CS 5134/6034 Natural Language Processing Fall 2024 Lecture 12: Sequence Labeling Shallow Parsing

Definition

Shallow parsing (also known as partial parsing or syntactic chunking) generates fragments representing local syntactic constituents rather than complete parse trees.

Key Constituents Identified

Traditional shallow parsers focus on:
- Noun Phrases (NP)
- Verb Phrases (VP)
- Prepositional Phrases (PP)

Mechanisms

Finite state machines are commonly used for recognizing these constituents by applying simple grammar rules and heuristics.
Shallow parsers can be rule-based or trained using BIO labeling.

Shallow Parsing Example

Flat syntactic representation: Shallow parsers produce fragments of non-recursive constituents called "chunks."
Example sentences demonstrate various chunk representations:
- 1. NP: The election in NP: the U.S. VP: will occur PP: in November
- 1. NP: The election PP: in the U.S. will occur PP: in November
- 1. NP: The election PP: in the U.S. VP: will occur PP: in November

Benefits of Shallow Parsing

Speed: Generally faster than full parsing.
Robustness: More robust when processing ungrammatical input (e.g., from Twitter, speech).
Less Complexity: Certain ambiguity issues can be ignored; deep syntactic structures are not always necessary for specific NLP applications.

Weaknesses of Shallow Parsing

Limited Attachments: Cannot handle attachment ambiguities effectively.
Inability to Represent: Cannot represent embedded relative clauses or reduced relative clauses.
Syntactic Roles: Typically does not assign syntactic roles such as subject or object.

Named Entity Recognition (NER)

Definition

NER systems identify specific types of entities such as:
- Proper Names: individuals, organizations, locations (Elvis Presley, IBM, Washington)
- Dates & Times: variations including November 9, 1997, 10:29 pm, etc.
- Measures: percentages, monetary values, various measurements (45%, $1.4 billion)
- Other Types: URLs, email addresses, etc.

Challenges

Dynamic Naming: New proper names are frequently created.
Capitalization Issues: Proper names can be capitalized or not, making them harder to identify (e.g., "University of Cincinnati").
Case in Spoken Language: Spoken language lacks case distinction.
Abbreviations and Acronyms: Not all acronyms are proper names (e.g., NLP, AI).

Ambiguity in Proper Names

Entities like companies and locations may have ambiguous designs (e.g., Ford, Washington) leading to classification issues.
Acronyms can represent multiple meanings (e.g., ACL, UC).

Rule-Based vs. Machine Learning Approaches

Rule-Based Systems

Advantages: High performance in specialized domains.
Disadvantages: Costly and limited to domain-specific applications.

Machine Learning Systems

Advantages: Adaptability for new domains.
Disadvantages: Require annotated training corpus.

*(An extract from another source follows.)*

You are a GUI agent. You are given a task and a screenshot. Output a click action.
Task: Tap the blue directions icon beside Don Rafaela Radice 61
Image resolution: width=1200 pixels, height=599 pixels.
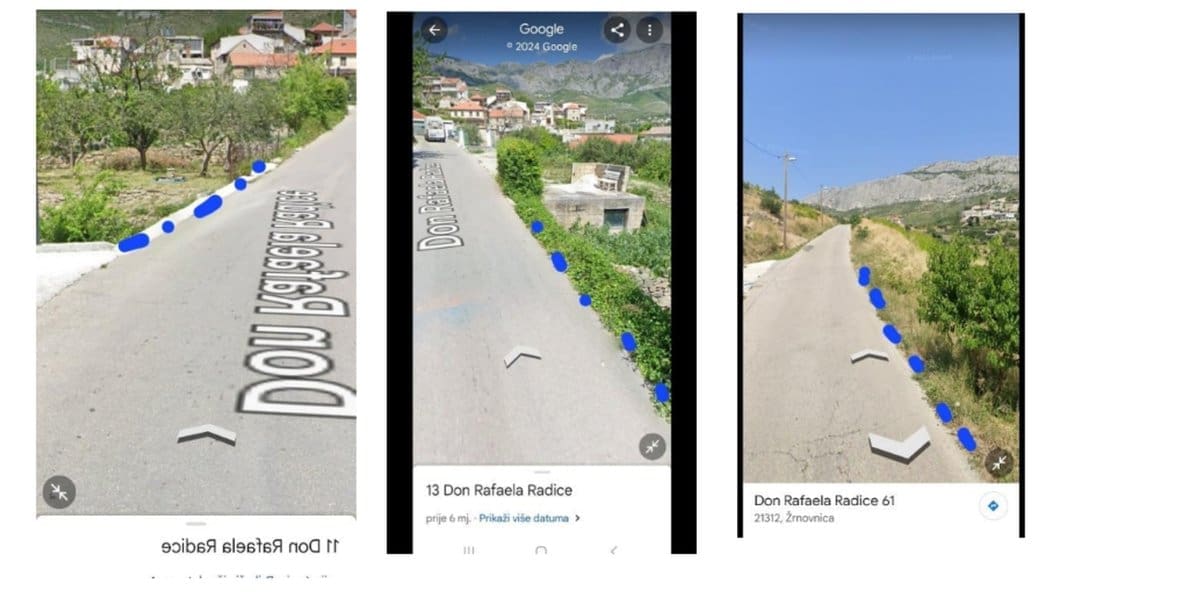point(993,506)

Common Types of Rules in NER

List Matching: Common person names, organization names, and location gazetteers.
Leading/Trailing Terms: Identifiers for titles (e.g., Prof., Inc.).
Surface Structure Patterns: Specific formats for dates, phone numbers, etc.
Contextual Patterns: Location presence in phrases (e.g., "headquarters in X").

Machine Learning Models for NER

NER models can be constructed using:
- Hidden Markov Models (HMM)
- Maximum-entropy Markov Models (MEMM)
- Conditional Random Fields (CRF)

Sequence Tagging Methodology

Named entity recognition as a classification/tagging problem using BIO notation.
- Example: "John/B Smith/I gave/O Mary/B a/O book/O about/O Alaska/B"

HMM for NER

HMMs use transition and emission probabilities based on a labeled NE corpus.
Limitations: Cannot leverage arbitrary features.

Maximum Entropy Markov Models (MEMM)

MEMMs rely on logistic regression classifiers to estimate tag sequences.
MEMMs define feature functions for predicting labels and require careful feature selection.

Conditional Random Fields (CRF)

CRFs model globally to maximize sequence probability rather than individually, addressing the label bias problem associated with MEMMs.

NER Implementation: MENERGI System

Example of a maximum entropy approach for NER, leveraging both local and global features.
Recognizes multiple named entities and applies specific tagging schemes:
- Types: Person, Organization, Location, Date, Time, Money, Percent
- Subdivisions: Begin/Continue/End and Unique classifications.

Addressing Illegal Tag Sequences

Strategies to address inadmissible tag sequences by defining transition probabilities between classes.

Feature Sets and Dictionaries in NER

Local features based on target word properties and global features contextualize entity occurrence.
External dictionaries underscore the importance of comprehensive, accurate datasets to enhance recognition capabilities.